Since the results can only be accurate when the SC is running authorized software on a genuine, secure device, the TEE is responsible for ensuring that Secure Boot has succeeded. This prevents malicious or compromised software from using the root-of-trust key to certify incorrect results, compromising the security of Remote Attestation.

Services like Play Integrity (Android) and DeviceAttest (Apple) facilitate Remote Attestation of data produced by mobile apps, which are computed within their own Secure Contexts. Before signing the software-generated results with the hardware root of trust, Play Integrity and DeviceAttest verify that the running software is indeed authentic.

How evML Uses SC's

When a device seeks to participate in the evML network, its Secure Context (SC) initiates a connection with the Network Operator (NO). Through Remote Attestation provided by DeviceAttest or Play Integrity, the SC proves that it is operating on genuine hardware with an approved operating system and running unmodified >EXO training software. This attestation process leverages the hardware root of trust managed by the TEE, ensuring the integrity of the entire execution environment.

Upon successful attestation, the NO issues a cryptographic credential to the SC over an encrypted channel. This credential is securely stored and accessible only by the Training Software operating within the SC. The Training Software uses this credential to anonymously certify each computational result, guaranteeing that calculations are performed correctly within the secure and isolated environment provided by the SC. The Remote Attestation provided by the SC is linked to the unique hardware root of trust, enabling the NO to ensure it is not issuing more than one credential per device.
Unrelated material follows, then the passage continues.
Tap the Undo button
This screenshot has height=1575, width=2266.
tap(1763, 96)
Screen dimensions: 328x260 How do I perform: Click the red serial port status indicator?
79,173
While it's technically possible to hack an SC or its associated TEE with significant investment, evML uses random spot-checks to make cheating economically irrational. A small percentage of results are verified by having other devices redo the calculation. If results don't match, additional devices verify until there's agreement. Devices caught submitting incorrect results lose their credential permanently. Since checks are random, anyone who hacks their TEE to submit false results will eventually be caught, making their investment worthless. This creates a reliable training network requiring no upfront costs, works with existing popular devices, and maintains just 5% overhead since only a small fraction of results need verification.

To learn more about evML, see this following Github repository containing a report and analysis code.

Final Thoughts

evML is a technique for verifying the results produced by a network of edge devices. It's cost-effective (only 5% overhead) and provides strong security guarantees. Additionally, it provides some privacy guarantees. Crucially, the barrier to joining an evML network is negligible.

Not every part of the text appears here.